McReynolds's rudeness was not confined to colleagues on the Court. Once, when called before the chairman of the Golf Committee at the Chevy Chase club after complaints were filed against him, McReynolds said: "I've been a member of this club a good many years, and no one around here has ever shown me any courtesy, so I don't intend to show any to anyone else." The indignant chairman replied: "Mr Justice, you wouldn't be a member of this club if it wasn't for your official position. The members of this club have put up with your discourtesy for years, merely because you are a member of the Supreme Court. But I'm telling you now that the next time there is a complaint against you, you'll be suspended from the privileges of the golf course." Justices Pierce Butler and Willis Van Devanter transferred from the Chevy Chase club to Burning Tree because McReynolds "got disagreeable even beyond their endurance".
When a woman lawyer appeared in the courtroom, McReynolds would reportedly mutter: "I see the female is here again." He would often leave the bench when a woman lawyer rose to present a case.

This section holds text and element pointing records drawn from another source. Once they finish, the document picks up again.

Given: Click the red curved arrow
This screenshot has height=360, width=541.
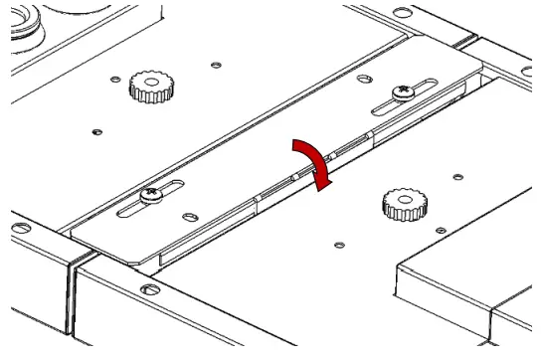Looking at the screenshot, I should coord(311,158).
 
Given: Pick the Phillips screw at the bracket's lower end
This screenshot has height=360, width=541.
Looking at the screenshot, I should coord(150,197).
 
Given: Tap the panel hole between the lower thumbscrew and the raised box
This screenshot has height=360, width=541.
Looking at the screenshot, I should coord(339,243).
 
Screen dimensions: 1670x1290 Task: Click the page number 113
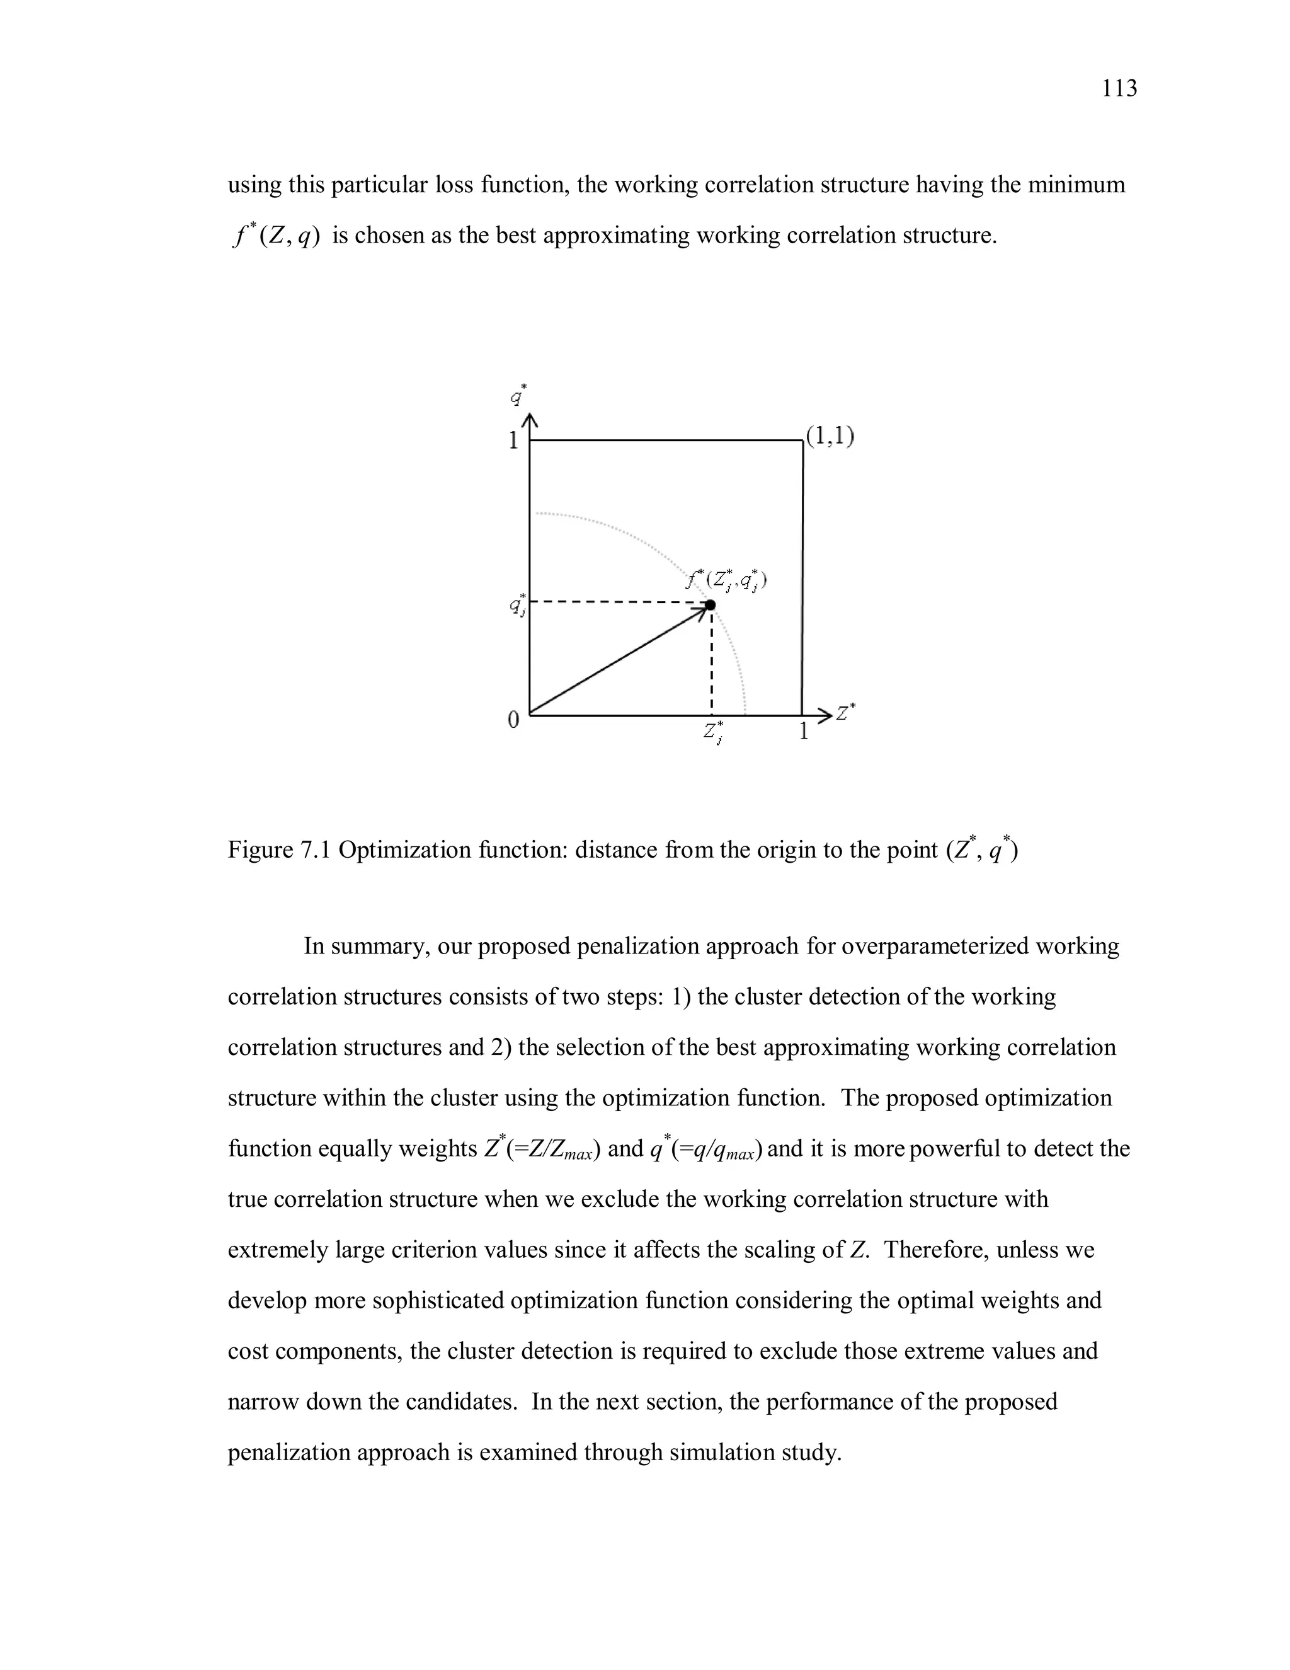click(1119, 89)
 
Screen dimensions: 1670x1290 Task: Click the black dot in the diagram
click(710, 605)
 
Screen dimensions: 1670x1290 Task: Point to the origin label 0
click(513, 720)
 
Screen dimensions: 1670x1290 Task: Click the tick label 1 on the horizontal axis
click(803, 732)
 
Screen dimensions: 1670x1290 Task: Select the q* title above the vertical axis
click(519, 395)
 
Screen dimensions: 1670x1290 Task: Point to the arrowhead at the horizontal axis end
click(823, 716)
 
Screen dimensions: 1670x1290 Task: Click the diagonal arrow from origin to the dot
click(619, 660)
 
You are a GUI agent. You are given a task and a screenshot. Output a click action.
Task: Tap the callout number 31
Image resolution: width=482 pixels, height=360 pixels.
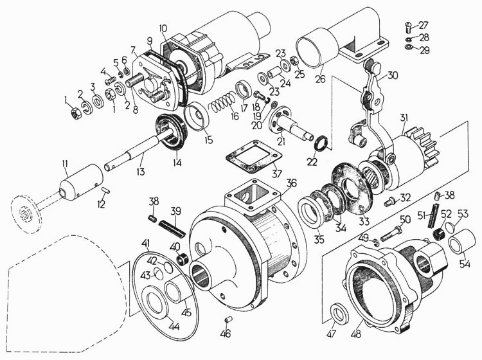(x=404, y=118)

He thought the wearing of wrist watches by men to be effeminate, and the use of red fingernail polish by women to be vulgar.
He forbade smoking in his presence. He is said to have been responsible for the "No Smoking" signs in the Supreme Court building, which was inaugurated during his tenure. He would announce to any Justice who attempted to smoke in Conference that "tobacco smoke is personally objectionable to me". Any who tried "were stopped at the threshold".
However, he was reportedly "extremely charitable" to the pages who worked at the Court, and had a great love of children. For example, he gave very generous assistance and adopted thirty-three children who were victims of the German bombing of London in 1940, and left a sizable fortune to charity. When Oliver Wendell Holmes's wife died, McReynolds broke down and wept at her funeral. Holmes wrote in 1926: "Poor McReynolds is, I think, a man of feeling and of more secret kindliness than he would get credit for." He would often entertain at his apartment, and even passed cigarettes to his guests on occasion. He often invited people for brunch on Sunday mornings. According to William O. Douglas, "n these informal occasions in his own home he was the essence of hospitality and a very delightful companion". Once, when riding to his office on a street car, a drunk got on board and fell out in the aisle. McReynolds picked him up, helped him back to his seat, and sat beside him until they reached the top of Capitol Hill, leaving him only after giving explicit instructions to the conductor. And when due to absence of more senior justices it fell on him to preside in court, "he was the soul of courtesy, graciously greeting and raptly listening to the arguments by lawyers of both sexes".